さめうらダム建設の際に、ダムの底に沈んだ古味地区。この写真は、古味地区出身の濱口幸弘さんが見せてくれた一枚です。
写真の裏には「昭和41年.3.12. 楮(こうぞ)はぎ」とメモされています。
楮は「カジ」とも呼ばれ、紙の原料になるものです。山で育てた楮を切り出し、蒸して、皮を剥いで出荷します。この一連の作業「カジ蒸し」は、山の貴重な収入源でもありました。
写真の大人たちは、蒸し上がった楮の皮をせっせと剥いていますね。写真手前の白い枝は皮を剥いだ後の「かじがら」。よく燃えるので今もお風呂の焚き付けなどに使われています。
土佐町の人たちは「子供の頃、よく手伝ったよ。一緒に蒸すお芋を食べるのが楽しみやった」と話す人も多くいます。

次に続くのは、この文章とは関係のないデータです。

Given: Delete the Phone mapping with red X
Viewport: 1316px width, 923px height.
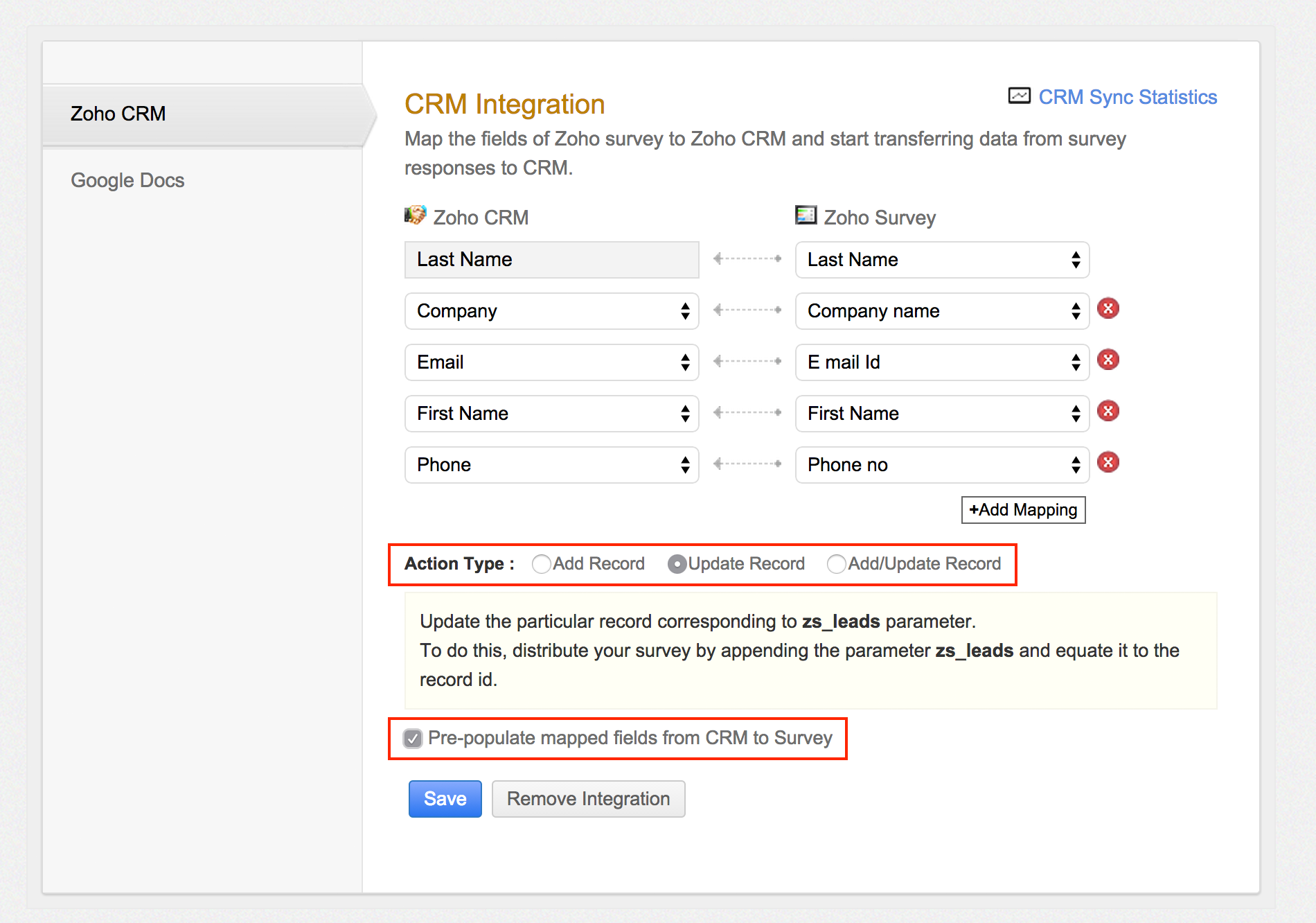Looking at the screenshot, I should (x=1108, y=462).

皮を剥いでいる大人たちの周りで、子供たちは手伝っているのか、それとも「遊ぼうよ〜」と駄々をこねているのか。どちらにせよ、その幼い眼にこの風景が焼き付いていることは間違いありません。
昭和41年の楮はぎ
「早明浦ダム」という本によると、「昭和42年12月15日 」にダムの基礎掘削が開始されたとのこと。
だから「昭和41年の楮はぎ」は、ダムに沈む直前の楮はぎだったのでしょう。
昭和23年生まれの濱口さんは、子供の頃から「古味地区はダムに沈む」と聞いて育ったと言います。「昭和41年の楮はぎ」の時も、もちろん人々は自分達の暮らしている家や土地がダムに沈むことは分かっていたでしょう。それでも、人々は今まで繰り返してきた営みをやめることなく、最後まで自分達の暮らしを続けていたことをこの写真は教えてくれます。
*「カジ蒸し」は、現在も土佐町の南川地区で行われています。